Under the Paris Agreement, Parties agreed to limit global temperature rise to well below 2°C, and pursue efforts to limit warming to 1.5°C. While some progress has been made in strengthening national climate targets and policies for reducing emissions, current targets are still insufficient to meet the Paris Agreement’s temperature goal. Strengthened 2030 and mid-century commitments are urgently needed. The G20—a group collectively accounting for around 75 percent of global greenhouse gas (GHG) emissions, 80 percent of global GDP, and two-thirds of global population—has an outsized role to play in addressing climate change.

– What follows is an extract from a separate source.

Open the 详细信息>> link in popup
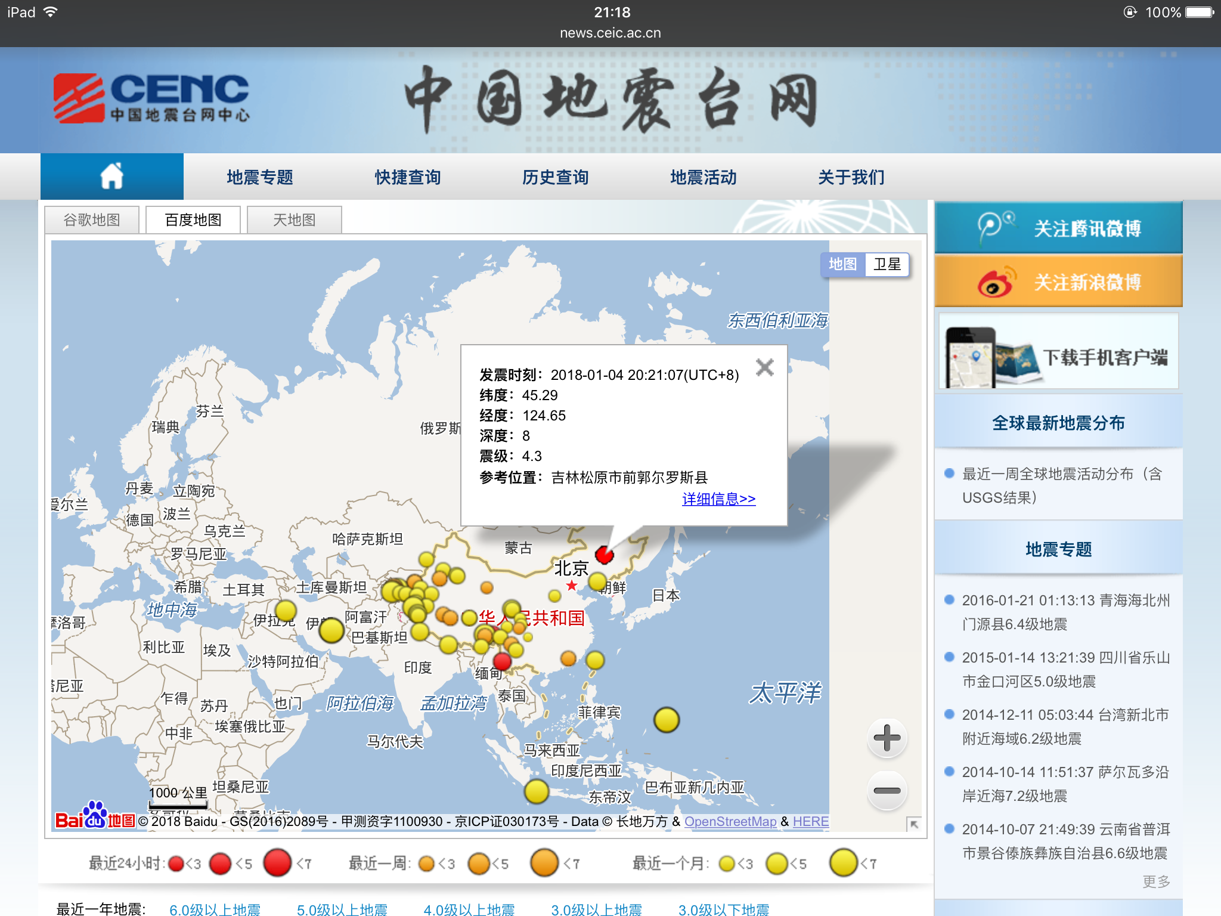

This paper presents a set of scenarios that simulate different climate commitments made by G20 countries for 2030 and mid-century and the resulting impacts on global temperature rise. The analysis finds that if all G20 countries set ambitious, 1.5°C-aligned emission reduction targets for 2030 and reach net-zero emissions by 2050, global temperature rise at the end of the century could be limited to 1.7°C, keeping the 1.5°C goal within reach. 

Executive Summary:

  • Current submitted nationally determined contributions (NDCs) together with legally binding net-zero commitments put the world on a trajectory to 2.4°C of warming by the end of the century.
  • Additional 2030 and net-zero pledges that have been announced by the G20 countries but not yet formalized in the NDCs or binding net-zero targets could lower projected temperature rise in 2100 to 2.1°C, if fully implemented. This is an important step in the right direction, but still far from sufficient to meet the Paris Agreement's 1.5°C temperature goal.
  • If all G20 members were to adopt mid-century net-zero commitments and align their NDCs with a 1.5°C pathway, end-of-century global warming could be limited to 1.7°C.
  • With this 0.7°C drop, down from 2.4°C under current commitments, G20 countries could collectively close three quarters of the temperature gap to 1.5°C, keeping it within reach.
  • To ultimately achieve the 1.5°C goal, ambitious action from non-G20 countries is needed too, as well as efforts to curb emissions from international aviation and shipping.
  • Achieving ambitious targets will require developed countries to substantially ramp up financial support to developing countries to help reduce emissions and build resilience against climate impacts. G20 developed countries have a particular responsibility to step up their public finance and mobilize private finance for international climate action, to close the gap to the commitment of $100 billion per year and go beyond.